* **WHAT YOU WILL DO**
In the article on U.S. foreign policy below, turn the paragraph beginning "What is that foreign policy status quo?" into a short bulleted list that keeps its main facts.

* **SOURCE EXCERPT**
★ ★ ★ ★ ★ ★ ★
Who Will Shake Up the Foreign Policy Status Quo?
There have always been dangers in the world, but primacy compounds the problem.
With Sen. Rand Paul’s fairly ignominious departure from the Republican Party’s debates (on camera, at least), it seems clearer than ever that a critic of U.S. foreign policy is unlikely to win the GOP’s nomination. And, in fairness, it was always a long shot.
On the Democratic side, Sen. Bernie Sanders’s bid to outmaneuver Hillary Clinton seems to be gaining steam, judging from the poll numbers and his fundraising totals. But Clinton is still the odds-on favorite to become her party’s standard-bearer.
That means that the foreign policy status quo is almost certain to prevail in January 2017, and through the end of this decade. That’s unfortunate for a number of reasons, including the high costs and dubious benefits, but mostly because the core assumptions underlying that policy are deeply flawed, and deserving of a full public airing.
What is that foreign policy status quo? The word that best describes U.S. grand strategy is primacy. Primacy hinges on the belief that the world is made safer by overwhelming American power—and not merely our possession of great power, but our willingness to use it. The U.S. military exists to defend not just this country, but scores of others too. Primacy holds that it would be too dangerous to allow other countries to defend themselves. Some will botch the job, necessitating more costly U.S. interventions later. Others will succeed too well, unleashing arms races that could destabilize regions, or even the whole planet.
U.S. foreign policy, therefore, aims to reassure a nervous world. Primacy calls on the U.S. military to stop threats from materializing. Threats anywhere, to almost anyone (or at least to America’s formal treaty allies). And when it fails to stop fires, the United States is the first on the scene to stomp them out.
★ ★ ★ ★ ★ ★ ★
* **DATA**

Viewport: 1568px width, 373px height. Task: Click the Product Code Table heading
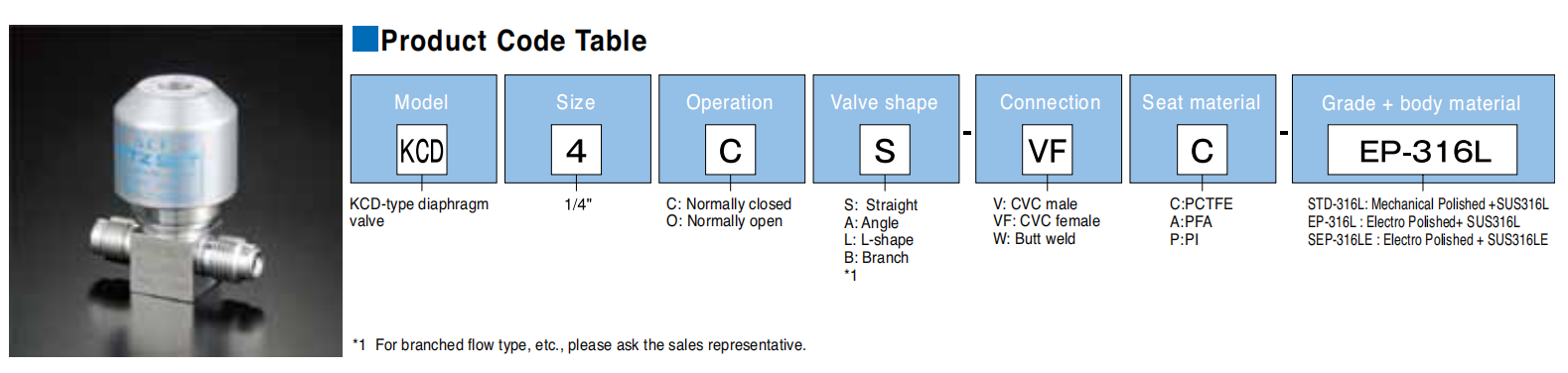coord(513,41)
★ ★ ★ ★ ★ ★ ★
* **WRITTEN SOLUTION**
- Primacy best describes U.S. grand strategy and is the foreign policy status quo.
- It rests on the belief that overwhelming American power, and the willingness to use it, makes the world safer.
- The U.S. military defends not only the United States but scores of other countries.
- Primacy holds that letting other countries defend themselves is too dangerous:
  - Some would botch the job, requiring costlier U.S. interventions later.
  - Others would succeed too well, setting off arms races that could destabilize regions or the whole planet.